Да, разумеется, раскрыв объятия этой скотине Кавалейро, он становится депутатом. Историки без возражений изберут того, на кого кивнет их вожак. Но это неизбежно повлечет за собой вторжение Кавалейро в дом Барроло… Иными словами, он пожертвует душевным покоем Грасиньи ради кресла во дворце Сан-Бенто… Нет! Любя сестру, он не может пойти на это! И он тяжело вздохнул, вперив взор в светлую пустынную улицу.
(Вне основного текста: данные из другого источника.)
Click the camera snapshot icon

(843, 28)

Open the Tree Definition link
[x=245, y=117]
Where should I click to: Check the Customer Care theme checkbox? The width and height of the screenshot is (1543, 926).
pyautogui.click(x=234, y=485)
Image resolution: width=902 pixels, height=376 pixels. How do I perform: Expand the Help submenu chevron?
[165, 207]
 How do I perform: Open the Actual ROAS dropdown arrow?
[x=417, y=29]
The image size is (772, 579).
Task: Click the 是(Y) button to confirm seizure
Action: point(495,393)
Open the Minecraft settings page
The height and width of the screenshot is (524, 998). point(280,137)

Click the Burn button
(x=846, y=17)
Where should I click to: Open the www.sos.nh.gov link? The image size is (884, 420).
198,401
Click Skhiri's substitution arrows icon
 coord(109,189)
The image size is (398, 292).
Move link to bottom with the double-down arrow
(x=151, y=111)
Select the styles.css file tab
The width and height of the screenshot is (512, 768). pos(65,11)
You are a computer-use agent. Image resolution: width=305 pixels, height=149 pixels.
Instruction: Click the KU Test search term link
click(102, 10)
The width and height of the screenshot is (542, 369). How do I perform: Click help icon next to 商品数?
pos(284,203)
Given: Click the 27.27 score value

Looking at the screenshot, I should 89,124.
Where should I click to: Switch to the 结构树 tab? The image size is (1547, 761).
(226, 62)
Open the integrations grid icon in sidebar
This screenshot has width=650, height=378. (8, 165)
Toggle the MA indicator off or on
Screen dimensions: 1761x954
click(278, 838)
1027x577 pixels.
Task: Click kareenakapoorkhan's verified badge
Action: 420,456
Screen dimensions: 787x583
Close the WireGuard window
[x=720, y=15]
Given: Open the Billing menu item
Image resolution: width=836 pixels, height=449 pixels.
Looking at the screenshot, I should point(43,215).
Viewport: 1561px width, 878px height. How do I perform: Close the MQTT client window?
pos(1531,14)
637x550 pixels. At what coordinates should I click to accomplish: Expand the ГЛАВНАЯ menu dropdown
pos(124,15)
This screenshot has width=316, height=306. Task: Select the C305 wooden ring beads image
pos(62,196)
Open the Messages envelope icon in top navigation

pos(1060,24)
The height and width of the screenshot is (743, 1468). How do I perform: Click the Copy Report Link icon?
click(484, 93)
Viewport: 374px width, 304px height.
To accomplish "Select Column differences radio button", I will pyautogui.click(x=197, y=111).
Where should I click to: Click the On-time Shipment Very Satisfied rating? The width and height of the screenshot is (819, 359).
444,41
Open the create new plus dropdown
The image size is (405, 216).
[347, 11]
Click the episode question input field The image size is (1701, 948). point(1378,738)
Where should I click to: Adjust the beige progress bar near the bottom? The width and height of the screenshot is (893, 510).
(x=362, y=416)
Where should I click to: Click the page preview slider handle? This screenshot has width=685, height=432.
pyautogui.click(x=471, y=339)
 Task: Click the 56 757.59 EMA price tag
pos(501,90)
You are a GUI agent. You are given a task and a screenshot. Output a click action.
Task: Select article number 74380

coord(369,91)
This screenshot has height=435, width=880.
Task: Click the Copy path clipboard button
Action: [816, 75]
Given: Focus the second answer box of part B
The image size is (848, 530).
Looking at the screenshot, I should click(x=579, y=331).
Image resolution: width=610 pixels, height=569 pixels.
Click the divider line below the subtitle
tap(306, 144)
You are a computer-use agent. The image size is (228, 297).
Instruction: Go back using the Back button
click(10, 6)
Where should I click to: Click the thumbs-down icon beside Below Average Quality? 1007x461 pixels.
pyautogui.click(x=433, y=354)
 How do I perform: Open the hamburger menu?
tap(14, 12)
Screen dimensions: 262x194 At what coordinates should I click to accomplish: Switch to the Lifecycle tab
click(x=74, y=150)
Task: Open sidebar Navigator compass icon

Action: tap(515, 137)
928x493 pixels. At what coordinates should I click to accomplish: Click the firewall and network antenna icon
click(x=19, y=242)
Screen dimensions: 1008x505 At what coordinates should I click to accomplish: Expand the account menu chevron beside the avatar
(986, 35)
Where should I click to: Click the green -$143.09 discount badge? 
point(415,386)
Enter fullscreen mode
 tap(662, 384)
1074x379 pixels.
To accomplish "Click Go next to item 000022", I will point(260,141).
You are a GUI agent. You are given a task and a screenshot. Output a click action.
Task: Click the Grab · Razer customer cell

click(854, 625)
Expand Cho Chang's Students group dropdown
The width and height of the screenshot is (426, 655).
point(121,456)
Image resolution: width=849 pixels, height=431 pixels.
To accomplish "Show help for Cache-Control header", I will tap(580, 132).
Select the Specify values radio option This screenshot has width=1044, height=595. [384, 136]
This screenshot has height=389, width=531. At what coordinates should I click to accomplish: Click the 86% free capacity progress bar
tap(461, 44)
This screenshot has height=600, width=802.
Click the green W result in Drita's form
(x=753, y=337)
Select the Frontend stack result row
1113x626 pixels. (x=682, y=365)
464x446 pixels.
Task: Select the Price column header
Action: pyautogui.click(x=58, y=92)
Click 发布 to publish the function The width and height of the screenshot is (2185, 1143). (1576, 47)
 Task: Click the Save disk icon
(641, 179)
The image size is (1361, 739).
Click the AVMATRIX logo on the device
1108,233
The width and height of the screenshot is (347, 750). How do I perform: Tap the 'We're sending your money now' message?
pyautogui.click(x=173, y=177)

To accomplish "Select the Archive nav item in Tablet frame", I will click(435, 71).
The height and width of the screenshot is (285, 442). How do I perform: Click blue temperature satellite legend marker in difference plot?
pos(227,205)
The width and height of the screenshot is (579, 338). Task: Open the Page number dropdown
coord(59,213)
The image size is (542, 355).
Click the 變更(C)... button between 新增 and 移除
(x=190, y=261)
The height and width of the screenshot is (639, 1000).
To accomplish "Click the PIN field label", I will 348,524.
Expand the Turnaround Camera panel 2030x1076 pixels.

Однако не следует забывать, что в ближайшие три-четыре года возрожденцы не смогут прийти к власти. Значит, все эти годы ему придется прозябать тут, в провинциальной дыре, посвящать сонные досуги игре в пикет в местном клубе, праздно дымить сигаретой на балконе «Углового дома», похоронить все честолюбивые мечты, влачить душное, застойное существование, обрастать мхом вместе со своей полуразвалившейся, никому не нужной башней! Дьявольщина! Ведь это значит, что он трусливо изменит священному долгу перед собой и своим именем!.. Пробегут два-три года, бывшие товарищи по Коимбре займут государственные должности, встанут во главе банков, пройдут в парламент… один-другой, из тех что посмелей или поуслужливей, получит министерские портфели. И только он, при своих способностях, при столь блестящем историческом прошлом, останется за бортом, всеми забытый, брюзгливый, точно нищий хромец, стоящий у дороги в день праздничного шествия. И чего ради? Из ребяческого страха подпустить усы Кавалейро к беззащитным губам Грасиньи?.. В конце концов подобные опасения просто оскорбительны для сестры. Грязно оскорбительны! Во всей Португалии нет второй женщины, столь чистой в помыслах, столь взыскательной к себе. В ее хрупком теле живет героический дух Рамиресов… Его превосходительство может сколько угодно встряхивать своим неотразимым чубчиком и бросать пламенные взоры — Грасинья будет недоступна, несокрушима, словно бесполая или мраморная. Нет, что до Грасиньи, то он не побоялся бы распахнуть перед Кавалейро все двери «Углового дома» — вплоть до ее будуара! — и оставить Грасинью наедине с искусителем… Да и, наконец, она не девица, не вдова. Слава богу, в доме на Королевской площади есть хозяин, муж — молодой, сильный мужчина. Ему, и только ему, следует решать, кого он пустит в свой дом, ему одному надлежит блюсти чистоту и мир семейного очага! Нет! Все эти глупые опасения за Грасинью, за правдивую, гордую Грасинью, — просто безумие и кощунство. Он может отмести свои страхи с улыбкой. И на безмолвной светлой от луны улице Гонсало Мендес Рамирес одним взмахом руки отмел последние сомнения.